### PROBLEM DETAILS
Within the data that follows, set down exactly the lines from the one containing "Modul (101, 153)" through the one containing "원포이스라엘 5787(2026-27) 달력 신청 (389, 2053)", both ends included.

### THE INPUT
----
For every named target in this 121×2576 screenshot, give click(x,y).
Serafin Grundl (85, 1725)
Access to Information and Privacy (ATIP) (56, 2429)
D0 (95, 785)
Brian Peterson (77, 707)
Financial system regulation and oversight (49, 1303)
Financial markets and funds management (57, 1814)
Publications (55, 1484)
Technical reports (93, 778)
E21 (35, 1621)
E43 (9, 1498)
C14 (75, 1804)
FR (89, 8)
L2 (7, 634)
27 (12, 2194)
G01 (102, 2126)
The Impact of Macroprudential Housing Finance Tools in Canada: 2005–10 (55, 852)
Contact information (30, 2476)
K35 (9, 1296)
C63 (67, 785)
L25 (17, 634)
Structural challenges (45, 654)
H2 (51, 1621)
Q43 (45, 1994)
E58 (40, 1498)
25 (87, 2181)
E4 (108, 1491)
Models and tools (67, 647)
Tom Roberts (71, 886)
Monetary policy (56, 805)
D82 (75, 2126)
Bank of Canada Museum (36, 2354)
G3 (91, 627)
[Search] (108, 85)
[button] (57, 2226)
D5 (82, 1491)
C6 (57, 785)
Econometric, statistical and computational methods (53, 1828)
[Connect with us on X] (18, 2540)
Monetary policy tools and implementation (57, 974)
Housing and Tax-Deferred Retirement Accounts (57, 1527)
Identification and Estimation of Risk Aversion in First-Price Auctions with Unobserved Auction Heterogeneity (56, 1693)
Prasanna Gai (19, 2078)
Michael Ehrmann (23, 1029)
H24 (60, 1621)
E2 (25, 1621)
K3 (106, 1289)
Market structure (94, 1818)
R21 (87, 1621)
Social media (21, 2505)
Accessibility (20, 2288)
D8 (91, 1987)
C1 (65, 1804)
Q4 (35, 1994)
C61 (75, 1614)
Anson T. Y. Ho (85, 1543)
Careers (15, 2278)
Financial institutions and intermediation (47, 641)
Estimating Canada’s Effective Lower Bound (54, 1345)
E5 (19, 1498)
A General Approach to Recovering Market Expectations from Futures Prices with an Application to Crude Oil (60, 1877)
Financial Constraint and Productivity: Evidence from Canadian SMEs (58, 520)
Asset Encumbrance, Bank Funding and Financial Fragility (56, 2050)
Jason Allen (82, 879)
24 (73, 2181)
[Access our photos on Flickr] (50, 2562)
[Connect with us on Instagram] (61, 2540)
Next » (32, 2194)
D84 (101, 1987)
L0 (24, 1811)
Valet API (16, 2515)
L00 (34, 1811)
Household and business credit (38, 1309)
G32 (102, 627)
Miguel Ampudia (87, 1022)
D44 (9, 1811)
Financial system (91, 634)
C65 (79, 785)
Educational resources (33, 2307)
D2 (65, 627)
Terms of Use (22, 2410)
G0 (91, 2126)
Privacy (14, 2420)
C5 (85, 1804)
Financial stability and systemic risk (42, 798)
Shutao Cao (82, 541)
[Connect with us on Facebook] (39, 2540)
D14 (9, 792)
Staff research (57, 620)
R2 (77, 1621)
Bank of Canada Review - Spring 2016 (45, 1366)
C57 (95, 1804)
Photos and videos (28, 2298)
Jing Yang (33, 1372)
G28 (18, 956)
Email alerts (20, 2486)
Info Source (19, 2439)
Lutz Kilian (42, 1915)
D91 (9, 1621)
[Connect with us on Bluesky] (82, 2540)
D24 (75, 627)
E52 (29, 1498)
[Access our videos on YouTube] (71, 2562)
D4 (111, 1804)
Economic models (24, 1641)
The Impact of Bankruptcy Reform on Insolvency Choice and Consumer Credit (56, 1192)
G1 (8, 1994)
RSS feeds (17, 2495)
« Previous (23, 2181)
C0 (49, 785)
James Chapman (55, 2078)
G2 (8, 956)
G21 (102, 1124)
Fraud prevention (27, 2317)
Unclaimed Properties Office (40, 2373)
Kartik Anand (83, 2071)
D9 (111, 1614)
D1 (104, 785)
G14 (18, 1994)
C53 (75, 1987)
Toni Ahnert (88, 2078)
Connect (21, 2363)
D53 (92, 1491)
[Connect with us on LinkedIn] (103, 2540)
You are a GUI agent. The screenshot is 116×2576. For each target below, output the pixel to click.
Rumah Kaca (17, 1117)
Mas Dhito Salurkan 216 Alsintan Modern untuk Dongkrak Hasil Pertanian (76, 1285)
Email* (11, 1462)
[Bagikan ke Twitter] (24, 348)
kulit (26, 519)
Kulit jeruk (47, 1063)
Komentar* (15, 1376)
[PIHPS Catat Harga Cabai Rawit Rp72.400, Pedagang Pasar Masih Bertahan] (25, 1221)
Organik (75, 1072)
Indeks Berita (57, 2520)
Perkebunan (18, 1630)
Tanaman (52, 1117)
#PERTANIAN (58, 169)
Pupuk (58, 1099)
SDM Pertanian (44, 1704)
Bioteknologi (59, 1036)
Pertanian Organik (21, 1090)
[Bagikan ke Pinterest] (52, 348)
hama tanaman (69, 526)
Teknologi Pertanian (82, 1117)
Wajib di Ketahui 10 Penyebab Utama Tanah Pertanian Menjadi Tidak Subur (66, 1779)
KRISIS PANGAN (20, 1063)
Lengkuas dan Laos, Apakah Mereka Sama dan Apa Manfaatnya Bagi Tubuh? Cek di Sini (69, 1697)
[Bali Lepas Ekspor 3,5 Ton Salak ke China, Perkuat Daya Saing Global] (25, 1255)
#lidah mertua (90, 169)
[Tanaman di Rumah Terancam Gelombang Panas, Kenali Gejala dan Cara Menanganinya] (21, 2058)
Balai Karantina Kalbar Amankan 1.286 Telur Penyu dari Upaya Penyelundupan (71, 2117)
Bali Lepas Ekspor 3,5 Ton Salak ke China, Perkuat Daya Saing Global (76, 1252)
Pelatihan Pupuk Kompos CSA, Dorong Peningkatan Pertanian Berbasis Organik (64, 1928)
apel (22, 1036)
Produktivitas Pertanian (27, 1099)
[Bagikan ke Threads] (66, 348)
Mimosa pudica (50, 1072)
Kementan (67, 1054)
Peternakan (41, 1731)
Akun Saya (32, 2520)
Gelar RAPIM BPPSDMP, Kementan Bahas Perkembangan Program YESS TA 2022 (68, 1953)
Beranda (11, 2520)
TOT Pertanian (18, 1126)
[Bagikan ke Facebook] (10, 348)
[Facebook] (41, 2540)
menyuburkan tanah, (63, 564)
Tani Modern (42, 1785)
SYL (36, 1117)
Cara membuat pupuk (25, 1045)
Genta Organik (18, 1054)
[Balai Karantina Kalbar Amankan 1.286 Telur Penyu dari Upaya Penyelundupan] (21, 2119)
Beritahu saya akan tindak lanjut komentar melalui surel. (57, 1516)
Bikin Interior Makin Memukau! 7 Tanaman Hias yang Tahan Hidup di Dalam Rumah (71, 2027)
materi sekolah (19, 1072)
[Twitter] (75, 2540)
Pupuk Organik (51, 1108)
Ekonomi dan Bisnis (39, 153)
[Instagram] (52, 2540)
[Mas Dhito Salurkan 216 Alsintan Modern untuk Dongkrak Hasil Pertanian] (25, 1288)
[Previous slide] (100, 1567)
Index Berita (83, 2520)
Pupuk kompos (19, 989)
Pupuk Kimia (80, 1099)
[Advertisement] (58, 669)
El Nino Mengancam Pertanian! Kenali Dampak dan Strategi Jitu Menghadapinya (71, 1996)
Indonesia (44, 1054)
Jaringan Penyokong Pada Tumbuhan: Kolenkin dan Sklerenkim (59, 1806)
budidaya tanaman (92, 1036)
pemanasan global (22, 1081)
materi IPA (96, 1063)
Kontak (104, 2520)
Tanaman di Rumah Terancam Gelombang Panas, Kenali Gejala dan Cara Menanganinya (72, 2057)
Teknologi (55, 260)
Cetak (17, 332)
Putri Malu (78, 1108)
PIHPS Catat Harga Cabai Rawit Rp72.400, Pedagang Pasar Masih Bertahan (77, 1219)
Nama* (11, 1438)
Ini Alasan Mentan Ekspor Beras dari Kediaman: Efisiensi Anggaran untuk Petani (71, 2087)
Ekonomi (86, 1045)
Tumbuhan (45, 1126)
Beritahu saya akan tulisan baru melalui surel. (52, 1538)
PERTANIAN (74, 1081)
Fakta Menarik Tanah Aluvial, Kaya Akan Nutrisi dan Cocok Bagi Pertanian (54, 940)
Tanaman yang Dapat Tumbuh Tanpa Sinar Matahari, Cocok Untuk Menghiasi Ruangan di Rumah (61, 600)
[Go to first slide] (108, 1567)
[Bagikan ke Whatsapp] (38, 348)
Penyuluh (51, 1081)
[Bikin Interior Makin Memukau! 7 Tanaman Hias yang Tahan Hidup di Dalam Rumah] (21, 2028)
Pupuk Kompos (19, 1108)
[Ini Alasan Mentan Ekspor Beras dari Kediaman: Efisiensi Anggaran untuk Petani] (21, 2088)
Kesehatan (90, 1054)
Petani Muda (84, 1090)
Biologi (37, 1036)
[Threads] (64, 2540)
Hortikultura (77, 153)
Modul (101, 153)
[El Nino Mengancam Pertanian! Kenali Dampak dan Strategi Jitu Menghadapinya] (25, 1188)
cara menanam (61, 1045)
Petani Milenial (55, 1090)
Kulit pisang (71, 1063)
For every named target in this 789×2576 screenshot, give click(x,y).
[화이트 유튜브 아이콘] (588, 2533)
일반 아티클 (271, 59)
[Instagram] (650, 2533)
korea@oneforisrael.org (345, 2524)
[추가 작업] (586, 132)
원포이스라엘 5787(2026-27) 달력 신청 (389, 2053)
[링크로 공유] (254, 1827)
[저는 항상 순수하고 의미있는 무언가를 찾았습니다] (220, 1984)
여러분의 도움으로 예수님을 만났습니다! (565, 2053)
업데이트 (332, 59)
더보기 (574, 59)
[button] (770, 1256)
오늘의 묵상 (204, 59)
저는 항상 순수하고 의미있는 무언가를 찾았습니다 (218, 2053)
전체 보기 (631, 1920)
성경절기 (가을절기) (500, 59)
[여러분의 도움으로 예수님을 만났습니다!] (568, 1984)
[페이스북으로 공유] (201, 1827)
----
### WRITTEN REPLY
Modul (101, 153)
[El Nino Mengancam Pertanian! Kenali Dampak dan Strategi Jitu Menghadapinya] (25, 1188)
cara menanam (61, 1045)
Petani Milenial (55, 1090)
Kulit pisang (71, 1063)
For every named target in this 789×2576 screenshot, give click(x,y).
[화이트 유튜브 아이콘] (588, 2533)
일반 아티클 (271, 59)
[Instagram] (650, 2533)
korea@oneforisrael.org (345, 2524)
[추가 작업] (586, 132)
원포이스라엘 5787(2026-27) 달력 신청 (389, 2053)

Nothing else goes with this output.